Limiting Behavior Of Additive Functionals On The Stable Tree

TL;DR

This paper investigates the local structure of stable Lévy trees near their root, revealing a universal limit described by a Poisson point process, and studies the asymptotic behavior of certain additive functionals as parameters grow large.

Contribution

It characterizes the limiting shape of stable Lévy trees near the root and analyzes the asymptotics of complex additive functionals related to these trees.

Findings

The local limit of the stable Lévy tree near the root is the unnormalized Kesten tree.

The limit is described by a tree-valued Poisson point process independent of normalization.

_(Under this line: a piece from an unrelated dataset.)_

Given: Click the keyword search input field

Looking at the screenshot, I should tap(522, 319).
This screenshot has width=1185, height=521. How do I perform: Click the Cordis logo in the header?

As parameters grow, additive functionals exhibit specific asymptotic behaviors.

Abstract

We study the shape of the normalized stable L\'{e}vy tree $\mathcal{T}$ near its root. We show that, when zooming in at the root at the proper speed with a scaling depending on the index of stability, we get the unnormalized Kesten tree. In particular the limit is described by a tree-valued Poisson point process which does not depend on the initial normalization. We apply this to study the asymptotic behavior of additive functionals of the form \[\mathbf{Z}_{\alpha,\beta}=\int_{\mathcal{T}} \mu(\mathrm{d} x) \int_0^{H(x)} \sigma_{r,x}^\alpha \mathfrak{h}_{r,x}^\beta\,\mathrm{d} r\]as $\max(\alpha,\beta) \to \infty$, where $\mu$ is the mass measure on $\mathcal{T}$, $H(x)$ is the height of $x$ and $\sigma_{r,x}$ (resp. $\mathfrak{h}_{r,x}$) is the mass (resp. height) of the subtree of $\mathcal{T}$ above level $r$ containing $x$. Such functionals arise as scaling limits of additive functionals of the size and height on conditioned Bienaym{\'e}-Galton-Watson trees.